>>>>>

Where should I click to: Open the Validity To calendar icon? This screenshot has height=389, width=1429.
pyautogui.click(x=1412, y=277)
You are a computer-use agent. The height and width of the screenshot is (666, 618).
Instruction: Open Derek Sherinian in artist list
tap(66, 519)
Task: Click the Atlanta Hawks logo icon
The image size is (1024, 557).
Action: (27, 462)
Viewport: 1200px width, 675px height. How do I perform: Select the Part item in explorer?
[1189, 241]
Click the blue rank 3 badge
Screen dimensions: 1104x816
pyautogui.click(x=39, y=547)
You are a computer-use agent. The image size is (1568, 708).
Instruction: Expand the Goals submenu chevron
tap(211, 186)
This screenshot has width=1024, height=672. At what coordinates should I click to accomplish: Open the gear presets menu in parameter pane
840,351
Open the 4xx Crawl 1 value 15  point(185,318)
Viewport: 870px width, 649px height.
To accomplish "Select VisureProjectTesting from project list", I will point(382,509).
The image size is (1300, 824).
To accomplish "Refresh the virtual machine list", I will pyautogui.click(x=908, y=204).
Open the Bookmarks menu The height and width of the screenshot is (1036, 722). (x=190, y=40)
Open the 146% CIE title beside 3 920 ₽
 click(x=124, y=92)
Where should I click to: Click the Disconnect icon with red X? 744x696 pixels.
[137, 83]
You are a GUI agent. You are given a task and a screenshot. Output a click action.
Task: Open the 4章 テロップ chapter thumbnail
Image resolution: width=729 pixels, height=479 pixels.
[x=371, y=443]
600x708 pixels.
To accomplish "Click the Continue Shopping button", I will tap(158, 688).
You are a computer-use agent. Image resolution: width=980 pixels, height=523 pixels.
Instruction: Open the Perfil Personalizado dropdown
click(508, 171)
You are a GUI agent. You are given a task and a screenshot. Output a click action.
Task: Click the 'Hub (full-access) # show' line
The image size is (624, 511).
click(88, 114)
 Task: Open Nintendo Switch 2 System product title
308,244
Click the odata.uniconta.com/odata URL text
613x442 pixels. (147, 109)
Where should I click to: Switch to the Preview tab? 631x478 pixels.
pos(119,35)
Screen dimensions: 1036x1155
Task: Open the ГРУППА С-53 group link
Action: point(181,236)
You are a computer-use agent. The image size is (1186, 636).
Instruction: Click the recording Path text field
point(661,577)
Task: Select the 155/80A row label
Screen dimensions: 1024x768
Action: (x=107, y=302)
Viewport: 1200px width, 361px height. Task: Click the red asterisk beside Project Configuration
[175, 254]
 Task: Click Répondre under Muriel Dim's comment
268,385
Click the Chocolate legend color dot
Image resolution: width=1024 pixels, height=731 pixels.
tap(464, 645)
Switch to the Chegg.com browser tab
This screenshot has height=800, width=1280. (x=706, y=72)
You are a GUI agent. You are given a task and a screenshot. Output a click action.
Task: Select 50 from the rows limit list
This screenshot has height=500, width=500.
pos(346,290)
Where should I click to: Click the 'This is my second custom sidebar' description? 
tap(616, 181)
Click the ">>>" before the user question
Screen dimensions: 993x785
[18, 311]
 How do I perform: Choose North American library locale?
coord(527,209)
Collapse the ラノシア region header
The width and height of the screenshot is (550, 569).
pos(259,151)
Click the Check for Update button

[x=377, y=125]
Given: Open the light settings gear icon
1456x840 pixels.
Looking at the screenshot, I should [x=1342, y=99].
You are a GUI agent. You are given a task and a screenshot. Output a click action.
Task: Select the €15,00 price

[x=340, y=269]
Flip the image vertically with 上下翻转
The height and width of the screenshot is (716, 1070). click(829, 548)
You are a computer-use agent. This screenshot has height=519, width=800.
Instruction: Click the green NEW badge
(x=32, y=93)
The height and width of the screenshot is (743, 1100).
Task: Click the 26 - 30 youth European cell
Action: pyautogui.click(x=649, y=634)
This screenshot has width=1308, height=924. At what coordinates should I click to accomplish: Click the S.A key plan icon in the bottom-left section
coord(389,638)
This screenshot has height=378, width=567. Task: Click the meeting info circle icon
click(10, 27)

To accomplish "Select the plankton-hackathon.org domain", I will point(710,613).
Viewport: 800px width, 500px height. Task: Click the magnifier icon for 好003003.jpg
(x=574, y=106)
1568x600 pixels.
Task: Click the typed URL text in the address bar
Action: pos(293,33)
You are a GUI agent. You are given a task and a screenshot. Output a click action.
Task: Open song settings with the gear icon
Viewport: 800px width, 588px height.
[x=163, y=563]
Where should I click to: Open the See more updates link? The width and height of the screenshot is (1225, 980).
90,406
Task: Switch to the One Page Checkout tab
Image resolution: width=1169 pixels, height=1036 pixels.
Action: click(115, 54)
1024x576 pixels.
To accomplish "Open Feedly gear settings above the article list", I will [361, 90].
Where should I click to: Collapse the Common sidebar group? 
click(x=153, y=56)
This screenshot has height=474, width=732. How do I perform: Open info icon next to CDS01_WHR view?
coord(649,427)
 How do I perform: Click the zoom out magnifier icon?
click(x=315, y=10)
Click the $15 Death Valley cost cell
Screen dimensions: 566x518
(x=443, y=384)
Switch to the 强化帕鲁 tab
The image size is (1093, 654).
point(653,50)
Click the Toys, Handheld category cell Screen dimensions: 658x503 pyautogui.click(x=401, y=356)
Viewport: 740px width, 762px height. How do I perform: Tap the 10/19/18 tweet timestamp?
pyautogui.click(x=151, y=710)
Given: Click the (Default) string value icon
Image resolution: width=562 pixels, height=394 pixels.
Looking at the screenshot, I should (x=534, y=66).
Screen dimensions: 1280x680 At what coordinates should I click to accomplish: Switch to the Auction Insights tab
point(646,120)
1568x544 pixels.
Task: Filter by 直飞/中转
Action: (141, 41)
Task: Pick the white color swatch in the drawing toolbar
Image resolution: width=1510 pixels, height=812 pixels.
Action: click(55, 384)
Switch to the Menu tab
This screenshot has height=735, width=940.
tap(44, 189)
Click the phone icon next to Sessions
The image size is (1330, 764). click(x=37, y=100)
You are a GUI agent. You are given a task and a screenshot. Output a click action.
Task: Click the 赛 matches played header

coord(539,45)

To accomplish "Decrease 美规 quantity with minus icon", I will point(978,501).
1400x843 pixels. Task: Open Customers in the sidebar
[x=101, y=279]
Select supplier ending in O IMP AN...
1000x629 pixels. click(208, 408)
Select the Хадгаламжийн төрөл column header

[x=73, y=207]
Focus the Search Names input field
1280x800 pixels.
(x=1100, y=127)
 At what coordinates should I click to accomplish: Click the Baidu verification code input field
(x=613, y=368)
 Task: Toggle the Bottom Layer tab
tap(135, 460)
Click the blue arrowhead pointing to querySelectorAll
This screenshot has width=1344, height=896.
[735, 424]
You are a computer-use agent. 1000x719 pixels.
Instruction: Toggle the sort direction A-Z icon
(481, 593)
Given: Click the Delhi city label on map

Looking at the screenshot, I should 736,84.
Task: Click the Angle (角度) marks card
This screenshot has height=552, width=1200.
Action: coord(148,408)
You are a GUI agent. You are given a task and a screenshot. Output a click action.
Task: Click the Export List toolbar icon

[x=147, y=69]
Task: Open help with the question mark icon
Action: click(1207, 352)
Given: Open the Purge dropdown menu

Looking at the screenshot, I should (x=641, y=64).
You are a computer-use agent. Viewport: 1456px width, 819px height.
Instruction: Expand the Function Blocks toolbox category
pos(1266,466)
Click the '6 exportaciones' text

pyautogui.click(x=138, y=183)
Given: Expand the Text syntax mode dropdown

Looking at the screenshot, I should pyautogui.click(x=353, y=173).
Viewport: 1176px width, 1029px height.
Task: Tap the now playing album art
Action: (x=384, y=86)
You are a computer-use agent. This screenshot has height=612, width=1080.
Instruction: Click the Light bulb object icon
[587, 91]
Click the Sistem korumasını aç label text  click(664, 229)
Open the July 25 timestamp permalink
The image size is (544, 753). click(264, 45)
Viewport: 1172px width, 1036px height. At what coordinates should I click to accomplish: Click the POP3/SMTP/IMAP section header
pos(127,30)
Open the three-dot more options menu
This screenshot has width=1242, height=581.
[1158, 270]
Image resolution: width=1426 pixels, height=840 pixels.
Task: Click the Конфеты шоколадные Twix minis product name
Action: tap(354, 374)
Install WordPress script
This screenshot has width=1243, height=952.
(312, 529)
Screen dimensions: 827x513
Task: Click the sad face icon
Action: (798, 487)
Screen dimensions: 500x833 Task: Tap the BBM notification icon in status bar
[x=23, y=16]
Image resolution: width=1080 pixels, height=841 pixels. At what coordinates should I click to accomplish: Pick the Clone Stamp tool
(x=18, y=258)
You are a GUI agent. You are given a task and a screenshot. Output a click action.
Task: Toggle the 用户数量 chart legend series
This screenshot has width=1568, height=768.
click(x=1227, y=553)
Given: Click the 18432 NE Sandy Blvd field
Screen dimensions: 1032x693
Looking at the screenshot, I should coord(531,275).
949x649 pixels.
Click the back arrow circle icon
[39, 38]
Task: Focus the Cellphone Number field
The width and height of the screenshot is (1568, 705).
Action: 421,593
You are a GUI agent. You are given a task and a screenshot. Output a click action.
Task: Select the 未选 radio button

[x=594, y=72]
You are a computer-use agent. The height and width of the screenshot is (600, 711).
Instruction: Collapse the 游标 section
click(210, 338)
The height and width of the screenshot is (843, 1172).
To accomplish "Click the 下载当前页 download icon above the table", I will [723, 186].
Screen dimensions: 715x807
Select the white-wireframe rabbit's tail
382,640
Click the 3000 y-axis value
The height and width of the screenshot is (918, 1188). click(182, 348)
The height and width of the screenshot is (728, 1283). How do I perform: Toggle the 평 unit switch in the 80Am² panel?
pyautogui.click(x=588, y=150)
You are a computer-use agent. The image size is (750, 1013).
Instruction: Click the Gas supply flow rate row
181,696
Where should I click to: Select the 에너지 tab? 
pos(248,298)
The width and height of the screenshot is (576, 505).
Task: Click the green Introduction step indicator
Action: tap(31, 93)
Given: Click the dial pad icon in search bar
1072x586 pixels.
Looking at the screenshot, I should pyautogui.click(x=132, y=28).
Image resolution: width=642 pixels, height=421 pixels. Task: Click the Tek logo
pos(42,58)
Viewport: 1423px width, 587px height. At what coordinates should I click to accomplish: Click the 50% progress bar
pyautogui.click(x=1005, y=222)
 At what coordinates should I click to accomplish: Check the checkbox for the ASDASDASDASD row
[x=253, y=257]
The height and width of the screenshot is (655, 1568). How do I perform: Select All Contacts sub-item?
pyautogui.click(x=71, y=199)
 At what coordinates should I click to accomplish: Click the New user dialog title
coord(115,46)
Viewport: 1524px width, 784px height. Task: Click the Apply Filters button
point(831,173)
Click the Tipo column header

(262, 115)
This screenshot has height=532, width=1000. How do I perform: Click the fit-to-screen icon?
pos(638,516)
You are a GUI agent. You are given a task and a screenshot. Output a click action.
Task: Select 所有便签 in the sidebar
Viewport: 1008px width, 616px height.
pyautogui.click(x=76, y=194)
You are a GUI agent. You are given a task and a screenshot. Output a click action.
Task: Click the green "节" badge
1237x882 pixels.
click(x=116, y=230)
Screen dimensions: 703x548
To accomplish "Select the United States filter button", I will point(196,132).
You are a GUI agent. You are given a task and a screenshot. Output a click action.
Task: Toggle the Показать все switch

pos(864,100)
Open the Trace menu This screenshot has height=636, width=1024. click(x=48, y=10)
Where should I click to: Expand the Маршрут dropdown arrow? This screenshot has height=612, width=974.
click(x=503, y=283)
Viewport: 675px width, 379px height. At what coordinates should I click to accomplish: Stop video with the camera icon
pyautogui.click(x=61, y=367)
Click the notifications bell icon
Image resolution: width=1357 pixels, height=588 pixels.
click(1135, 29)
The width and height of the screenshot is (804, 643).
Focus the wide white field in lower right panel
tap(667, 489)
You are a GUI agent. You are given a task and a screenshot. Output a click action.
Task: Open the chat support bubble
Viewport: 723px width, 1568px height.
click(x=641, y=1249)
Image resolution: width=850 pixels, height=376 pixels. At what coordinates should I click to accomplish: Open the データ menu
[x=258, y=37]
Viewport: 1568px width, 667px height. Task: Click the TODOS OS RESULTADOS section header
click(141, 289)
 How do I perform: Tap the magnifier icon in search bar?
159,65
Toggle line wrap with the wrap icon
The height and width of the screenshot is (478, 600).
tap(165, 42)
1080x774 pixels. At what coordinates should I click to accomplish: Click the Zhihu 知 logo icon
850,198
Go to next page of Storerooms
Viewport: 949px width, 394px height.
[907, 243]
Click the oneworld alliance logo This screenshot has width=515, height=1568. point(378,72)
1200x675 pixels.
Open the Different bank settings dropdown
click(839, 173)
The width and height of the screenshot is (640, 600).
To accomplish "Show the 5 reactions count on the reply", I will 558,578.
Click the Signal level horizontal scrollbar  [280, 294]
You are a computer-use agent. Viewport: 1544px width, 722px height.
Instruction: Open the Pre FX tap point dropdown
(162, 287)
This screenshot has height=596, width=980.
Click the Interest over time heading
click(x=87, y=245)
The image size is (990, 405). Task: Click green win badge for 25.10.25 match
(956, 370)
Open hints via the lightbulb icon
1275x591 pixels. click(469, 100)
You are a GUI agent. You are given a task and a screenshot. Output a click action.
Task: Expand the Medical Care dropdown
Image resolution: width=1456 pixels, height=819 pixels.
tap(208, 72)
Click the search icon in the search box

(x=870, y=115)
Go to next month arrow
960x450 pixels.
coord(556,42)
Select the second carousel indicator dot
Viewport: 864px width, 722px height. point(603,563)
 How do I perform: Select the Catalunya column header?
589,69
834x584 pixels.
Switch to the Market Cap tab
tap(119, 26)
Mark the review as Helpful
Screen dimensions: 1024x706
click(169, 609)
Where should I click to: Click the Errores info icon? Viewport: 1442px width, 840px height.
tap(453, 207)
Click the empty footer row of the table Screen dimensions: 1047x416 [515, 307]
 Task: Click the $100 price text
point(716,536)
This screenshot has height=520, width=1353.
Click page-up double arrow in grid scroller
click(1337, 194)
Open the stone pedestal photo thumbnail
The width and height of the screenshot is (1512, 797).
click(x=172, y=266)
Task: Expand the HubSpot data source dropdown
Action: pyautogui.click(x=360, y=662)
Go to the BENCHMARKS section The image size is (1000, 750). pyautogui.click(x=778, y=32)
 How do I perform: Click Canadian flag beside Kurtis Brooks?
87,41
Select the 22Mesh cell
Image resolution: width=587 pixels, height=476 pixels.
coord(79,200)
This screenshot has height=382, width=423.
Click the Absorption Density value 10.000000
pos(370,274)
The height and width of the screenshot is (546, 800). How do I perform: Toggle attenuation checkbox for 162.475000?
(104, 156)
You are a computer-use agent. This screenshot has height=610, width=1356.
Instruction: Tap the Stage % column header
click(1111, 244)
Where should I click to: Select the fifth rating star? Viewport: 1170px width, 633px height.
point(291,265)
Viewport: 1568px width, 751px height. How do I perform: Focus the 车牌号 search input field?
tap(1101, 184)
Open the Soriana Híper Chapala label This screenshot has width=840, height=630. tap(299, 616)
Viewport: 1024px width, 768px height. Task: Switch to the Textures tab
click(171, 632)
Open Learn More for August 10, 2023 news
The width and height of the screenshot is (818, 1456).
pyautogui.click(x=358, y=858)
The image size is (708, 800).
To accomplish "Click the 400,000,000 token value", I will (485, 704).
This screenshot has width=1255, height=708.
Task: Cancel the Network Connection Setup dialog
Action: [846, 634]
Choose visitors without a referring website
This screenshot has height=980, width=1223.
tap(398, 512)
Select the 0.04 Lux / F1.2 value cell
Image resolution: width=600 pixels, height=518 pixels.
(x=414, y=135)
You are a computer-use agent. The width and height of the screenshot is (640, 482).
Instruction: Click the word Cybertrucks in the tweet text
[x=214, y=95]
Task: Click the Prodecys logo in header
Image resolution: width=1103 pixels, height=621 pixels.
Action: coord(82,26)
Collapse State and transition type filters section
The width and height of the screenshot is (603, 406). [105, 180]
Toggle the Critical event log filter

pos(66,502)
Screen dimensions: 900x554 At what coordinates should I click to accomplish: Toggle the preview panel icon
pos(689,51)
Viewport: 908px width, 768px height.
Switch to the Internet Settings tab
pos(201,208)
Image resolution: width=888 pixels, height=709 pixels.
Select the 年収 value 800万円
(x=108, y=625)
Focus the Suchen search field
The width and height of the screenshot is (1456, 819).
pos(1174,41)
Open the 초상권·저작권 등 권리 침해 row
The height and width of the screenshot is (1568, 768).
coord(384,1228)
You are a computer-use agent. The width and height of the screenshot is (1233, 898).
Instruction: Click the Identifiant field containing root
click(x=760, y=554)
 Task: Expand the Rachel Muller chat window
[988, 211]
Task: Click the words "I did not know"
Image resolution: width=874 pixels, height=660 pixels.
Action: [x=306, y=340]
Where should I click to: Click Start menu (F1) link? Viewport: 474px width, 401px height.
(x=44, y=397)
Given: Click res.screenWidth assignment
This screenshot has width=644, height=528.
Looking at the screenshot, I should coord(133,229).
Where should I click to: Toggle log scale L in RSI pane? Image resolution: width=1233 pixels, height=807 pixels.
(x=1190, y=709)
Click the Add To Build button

<<<<<

Look above for the line with "Open Learn More for August 10, 2023 news"; retype exactly that line, every line after it up to the line with "is (1233, 898).", and that line too, nothing else.

Open Learn More for August 10, 2023 news
The width and height of the screenshot is (818, 1456).
pyautogui.click(x=358, y=858)
The image size is (708, 800).
To accomplish "Click the 400,000,000 token value", I will (485, 704).
This screenshot has width=1255, height=708.
Task: Cancel the Network Connection Setup dialog
Action: [846, 634]
Choose visitors without a referring website
This screenshot has height=980, width=1223.
tap(398, 512)
Select the 0.04 Lux / F1.2 value cell
Image resolution: width=600 pixels, height=518 pixels.
(x=414, y=135)
You are a computer-use agent. The width and height of the screenshot is (640, 482).
Instruction: Click the word Cybertrucks in the tweet text
[x=214, y=95]
Task: Click the Prodecys logo in header
Image resolution: width=1103 pixels, height=621 pixels.
Action: coord(82,26)
Collapse State and transition type filters section
The width and height of the screenshot is (603, 406). [105, 180]
Toggle the Critical event log filter

pos(66,502)
Screen dimensions: 900x554 At what coordinates should I click to accomplish: Toggle the preview panel icon
pos(689,51)
Viewport: 908px width, 768px height.
Switch to the Internet Settings tab
pos(201,208)
Image resolution: width=888 pixels, height=709 pixels.
Select the 年収 value 800万円
(x=108, y=625)
Focus the Suchen search field
The width and height of the screenshot is (1456, 819).
pos(1174,41)
Open the 초상권·저작권 등 권리 침해 row
The height and width of the screenshot is (1568, 768).
coord(384,1228)
You are a computer-use agent. The width and height of the screenshot is (1233, 898).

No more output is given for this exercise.